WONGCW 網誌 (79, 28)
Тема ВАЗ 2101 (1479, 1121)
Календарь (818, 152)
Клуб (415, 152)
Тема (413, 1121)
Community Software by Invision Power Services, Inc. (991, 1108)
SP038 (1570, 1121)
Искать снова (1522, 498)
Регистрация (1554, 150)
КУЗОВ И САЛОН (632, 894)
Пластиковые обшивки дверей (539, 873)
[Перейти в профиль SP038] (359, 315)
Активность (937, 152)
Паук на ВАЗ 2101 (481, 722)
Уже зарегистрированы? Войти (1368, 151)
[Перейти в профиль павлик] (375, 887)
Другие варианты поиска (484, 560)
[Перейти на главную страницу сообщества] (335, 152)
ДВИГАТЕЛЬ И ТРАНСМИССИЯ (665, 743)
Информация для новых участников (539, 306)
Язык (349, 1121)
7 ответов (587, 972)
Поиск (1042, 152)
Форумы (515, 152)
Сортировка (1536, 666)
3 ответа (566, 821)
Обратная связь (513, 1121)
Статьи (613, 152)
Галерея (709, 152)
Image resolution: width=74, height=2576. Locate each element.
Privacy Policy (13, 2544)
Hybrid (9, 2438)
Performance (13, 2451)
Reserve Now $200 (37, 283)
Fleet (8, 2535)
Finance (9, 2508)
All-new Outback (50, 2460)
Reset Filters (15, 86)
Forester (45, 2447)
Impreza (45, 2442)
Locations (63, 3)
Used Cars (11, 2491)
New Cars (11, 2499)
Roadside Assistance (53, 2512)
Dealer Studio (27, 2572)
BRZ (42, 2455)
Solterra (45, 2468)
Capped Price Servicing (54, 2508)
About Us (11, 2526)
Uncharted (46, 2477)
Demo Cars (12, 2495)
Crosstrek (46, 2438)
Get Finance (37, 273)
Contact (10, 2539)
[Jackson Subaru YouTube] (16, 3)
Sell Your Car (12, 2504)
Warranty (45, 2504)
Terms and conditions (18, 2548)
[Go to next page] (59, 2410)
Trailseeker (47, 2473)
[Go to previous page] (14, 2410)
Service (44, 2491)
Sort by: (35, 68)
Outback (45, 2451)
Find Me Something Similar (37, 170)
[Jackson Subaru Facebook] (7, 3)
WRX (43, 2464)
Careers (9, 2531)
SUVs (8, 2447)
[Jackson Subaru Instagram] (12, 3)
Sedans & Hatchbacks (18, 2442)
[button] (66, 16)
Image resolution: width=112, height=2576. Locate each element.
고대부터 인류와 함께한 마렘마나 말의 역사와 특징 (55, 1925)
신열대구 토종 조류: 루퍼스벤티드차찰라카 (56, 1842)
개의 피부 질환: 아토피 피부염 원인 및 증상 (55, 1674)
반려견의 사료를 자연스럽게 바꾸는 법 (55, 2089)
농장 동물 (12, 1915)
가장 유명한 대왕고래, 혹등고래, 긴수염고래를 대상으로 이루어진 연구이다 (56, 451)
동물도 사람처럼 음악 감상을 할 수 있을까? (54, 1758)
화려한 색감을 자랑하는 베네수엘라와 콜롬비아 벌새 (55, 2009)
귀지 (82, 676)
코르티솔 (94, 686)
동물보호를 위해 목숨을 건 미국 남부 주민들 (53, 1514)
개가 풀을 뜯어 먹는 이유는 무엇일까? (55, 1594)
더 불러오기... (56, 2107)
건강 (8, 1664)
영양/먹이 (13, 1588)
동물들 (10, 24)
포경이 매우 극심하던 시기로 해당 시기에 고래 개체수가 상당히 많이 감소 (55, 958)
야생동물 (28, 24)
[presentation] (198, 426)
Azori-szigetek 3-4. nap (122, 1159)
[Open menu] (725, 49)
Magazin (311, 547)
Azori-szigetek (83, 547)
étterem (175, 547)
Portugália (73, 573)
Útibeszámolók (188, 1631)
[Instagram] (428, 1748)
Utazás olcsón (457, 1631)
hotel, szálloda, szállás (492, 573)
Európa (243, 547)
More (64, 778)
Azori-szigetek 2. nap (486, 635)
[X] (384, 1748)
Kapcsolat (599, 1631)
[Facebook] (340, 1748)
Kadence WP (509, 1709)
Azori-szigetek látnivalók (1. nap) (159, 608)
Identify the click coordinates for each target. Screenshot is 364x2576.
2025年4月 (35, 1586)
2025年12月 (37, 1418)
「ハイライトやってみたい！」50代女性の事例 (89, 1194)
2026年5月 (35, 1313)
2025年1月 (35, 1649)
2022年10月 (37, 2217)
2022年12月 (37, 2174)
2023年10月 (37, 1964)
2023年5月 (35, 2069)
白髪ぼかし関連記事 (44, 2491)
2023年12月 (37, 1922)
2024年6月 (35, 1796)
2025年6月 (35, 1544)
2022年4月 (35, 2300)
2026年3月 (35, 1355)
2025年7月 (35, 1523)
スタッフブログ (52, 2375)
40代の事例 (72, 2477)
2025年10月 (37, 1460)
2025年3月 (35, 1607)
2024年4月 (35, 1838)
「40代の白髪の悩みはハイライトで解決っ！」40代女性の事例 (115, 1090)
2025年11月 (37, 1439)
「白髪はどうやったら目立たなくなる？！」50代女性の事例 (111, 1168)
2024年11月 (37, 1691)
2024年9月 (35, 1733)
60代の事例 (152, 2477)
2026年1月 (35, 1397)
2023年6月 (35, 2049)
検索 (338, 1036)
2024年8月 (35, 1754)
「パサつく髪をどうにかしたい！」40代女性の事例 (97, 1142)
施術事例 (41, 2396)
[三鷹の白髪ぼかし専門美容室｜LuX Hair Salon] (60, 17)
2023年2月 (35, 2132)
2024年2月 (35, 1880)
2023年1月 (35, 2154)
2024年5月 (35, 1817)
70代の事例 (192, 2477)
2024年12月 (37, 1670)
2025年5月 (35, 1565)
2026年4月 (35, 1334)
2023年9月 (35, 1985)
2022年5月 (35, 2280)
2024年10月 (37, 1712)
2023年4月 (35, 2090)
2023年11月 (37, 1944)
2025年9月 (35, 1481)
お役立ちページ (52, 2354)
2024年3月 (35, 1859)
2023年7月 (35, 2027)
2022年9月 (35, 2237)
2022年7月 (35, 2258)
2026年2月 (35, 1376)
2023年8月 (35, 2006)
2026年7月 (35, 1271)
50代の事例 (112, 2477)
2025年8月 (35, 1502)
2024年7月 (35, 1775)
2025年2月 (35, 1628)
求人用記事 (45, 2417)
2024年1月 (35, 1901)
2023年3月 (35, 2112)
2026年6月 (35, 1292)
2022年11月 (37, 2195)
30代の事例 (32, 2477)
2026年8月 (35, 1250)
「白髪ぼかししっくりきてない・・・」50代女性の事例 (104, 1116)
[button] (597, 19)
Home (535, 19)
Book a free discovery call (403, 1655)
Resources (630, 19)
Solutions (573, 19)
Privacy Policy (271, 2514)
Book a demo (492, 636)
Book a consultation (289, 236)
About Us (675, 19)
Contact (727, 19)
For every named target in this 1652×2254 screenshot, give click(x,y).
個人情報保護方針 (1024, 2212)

------------------------

Look above for the line that contains "2026年7月 (35, 1271)". Starting there, transcribe every line exactly until you have copied the line that contains "Book a free discovery call (403, 1655)".

OUTPUT BELOW:
2026年7月 (35, 1271)
50代の事例 (112, 2477)
2025年8月 (35, 1502)
2024年7月 (35, 1775)
2025年2月 (35, 1628)
求人用記事 (45, 2417)
2024年1月 (35, 1901)
2023年3月 (35, 2112)
2026年6月 (35, 1292)
2022年11月 (37, 2195)
30代の事例 (32, 2477)
2026年8月 (35, 1250)
「白髪ぼかししっくりきてない・・・」50代女性の事例 (104, 1116)
[button] (597, 19)
Home (535, 19)
Book a free discovery call (403, 1655)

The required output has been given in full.